Lorsque digère la flore intestinale de certains aliments tels que le bœuf et les œufs, ils produisent des composés qui augmentent vos risques de maladie cardiaque. Ce composé est appelé OTMA, et il peut causer des artères bloquées. Les patients ayant des niveaux élevés de OTMA dans leur corps sont deux fois plus susceptibles d’avoir une crise cardiaque ou de souffrir d’un accident vasculaire cérébral.

Les bactéries intestinales des omnivores et végétaliens a également été comparé, et les chercheurs ont constaté une augmentation de la production de OTMA dans omnivores.

Les résultats pour étayer cette allégation sont encore préliminaires mais il renforce ce que nous savons sur la façon dont la consommation de certains produits d’origine animale. La recherche ne suggère cependant que le lien entre la consommation de viande rouge et les maladies cardiaques est liée à un déséquilibre de la flore intestinale. (12), (13)

9. Le développement du cerveau et de la fonction

La recherche sur la flore intestinale est produit plus de preuves qu’il existe une interaction entre le fonctionnement du développement de l’intestin et le cerveau et l’activité.
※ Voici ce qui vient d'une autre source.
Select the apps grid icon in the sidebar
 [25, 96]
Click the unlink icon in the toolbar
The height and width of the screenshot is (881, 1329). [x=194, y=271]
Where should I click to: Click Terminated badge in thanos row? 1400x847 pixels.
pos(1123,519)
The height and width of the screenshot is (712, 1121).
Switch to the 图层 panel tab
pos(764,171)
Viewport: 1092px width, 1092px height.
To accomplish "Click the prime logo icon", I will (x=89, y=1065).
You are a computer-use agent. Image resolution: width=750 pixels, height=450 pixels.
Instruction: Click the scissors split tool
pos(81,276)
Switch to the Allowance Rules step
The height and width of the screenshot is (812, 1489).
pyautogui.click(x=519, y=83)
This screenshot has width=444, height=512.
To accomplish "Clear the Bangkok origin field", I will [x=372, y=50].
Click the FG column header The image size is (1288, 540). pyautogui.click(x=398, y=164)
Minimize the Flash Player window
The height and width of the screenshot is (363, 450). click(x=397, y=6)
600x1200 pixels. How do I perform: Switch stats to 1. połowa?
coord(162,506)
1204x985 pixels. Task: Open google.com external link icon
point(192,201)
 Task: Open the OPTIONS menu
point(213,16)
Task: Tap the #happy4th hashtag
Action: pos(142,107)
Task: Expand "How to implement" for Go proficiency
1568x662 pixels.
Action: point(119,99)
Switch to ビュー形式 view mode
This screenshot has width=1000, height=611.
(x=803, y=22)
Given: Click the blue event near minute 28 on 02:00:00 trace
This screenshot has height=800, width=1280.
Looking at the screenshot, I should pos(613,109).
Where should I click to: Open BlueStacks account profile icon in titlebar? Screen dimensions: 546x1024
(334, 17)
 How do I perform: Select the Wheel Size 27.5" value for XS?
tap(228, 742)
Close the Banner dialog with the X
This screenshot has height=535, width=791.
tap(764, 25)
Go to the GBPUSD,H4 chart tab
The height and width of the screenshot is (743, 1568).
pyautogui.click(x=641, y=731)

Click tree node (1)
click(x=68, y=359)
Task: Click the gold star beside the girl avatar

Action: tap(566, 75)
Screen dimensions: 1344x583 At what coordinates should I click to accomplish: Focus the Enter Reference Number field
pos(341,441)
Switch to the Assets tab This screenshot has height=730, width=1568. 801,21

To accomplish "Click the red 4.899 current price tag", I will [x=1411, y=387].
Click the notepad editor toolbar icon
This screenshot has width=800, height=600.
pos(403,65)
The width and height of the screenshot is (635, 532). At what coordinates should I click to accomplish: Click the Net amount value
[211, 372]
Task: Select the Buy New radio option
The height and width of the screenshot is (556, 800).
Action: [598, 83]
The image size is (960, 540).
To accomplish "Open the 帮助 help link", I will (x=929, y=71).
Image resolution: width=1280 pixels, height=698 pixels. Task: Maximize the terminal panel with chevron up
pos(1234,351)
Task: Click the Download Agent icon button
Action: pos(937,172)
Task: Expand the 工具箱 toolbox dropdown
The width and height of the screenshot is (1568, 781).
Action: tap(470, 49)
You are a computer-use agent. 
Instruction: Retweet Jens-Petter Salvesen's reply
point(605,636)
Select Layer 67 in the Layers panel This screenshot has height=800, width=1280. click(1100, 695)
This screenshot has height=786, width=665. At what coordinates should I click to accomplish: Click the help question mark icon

Il a même été surnommé l’axe intestin-cerveau!

Il existe des preuves de plus en plus montrant une relation entre le système nerveux central et l’équilibre de la flore intestinale. A bactéries intestinales appelées rhamnoses Lactobacillus est suspecté d’avoir un effet direct sur les récepteurs des neurotransmetteurs dans le système nerveux.

De même, les transplantations microbiennes chez la souris ont montré été pour provoquer des changements dans l’activité motrice et de l’anxiété. (14), (15)

11. La dépression

Des études ont montré que les bactéries intestinales pourraient activer les systèmes immunitaire et nerveux central. On pense que les micro-organismes du tube digestif sont capables de produire et de délivrer des substances neuro-actif dans la circulation sanguine. Des études sur l’impact des bactéries intestinales sur la santé mentale ne fait que commencer.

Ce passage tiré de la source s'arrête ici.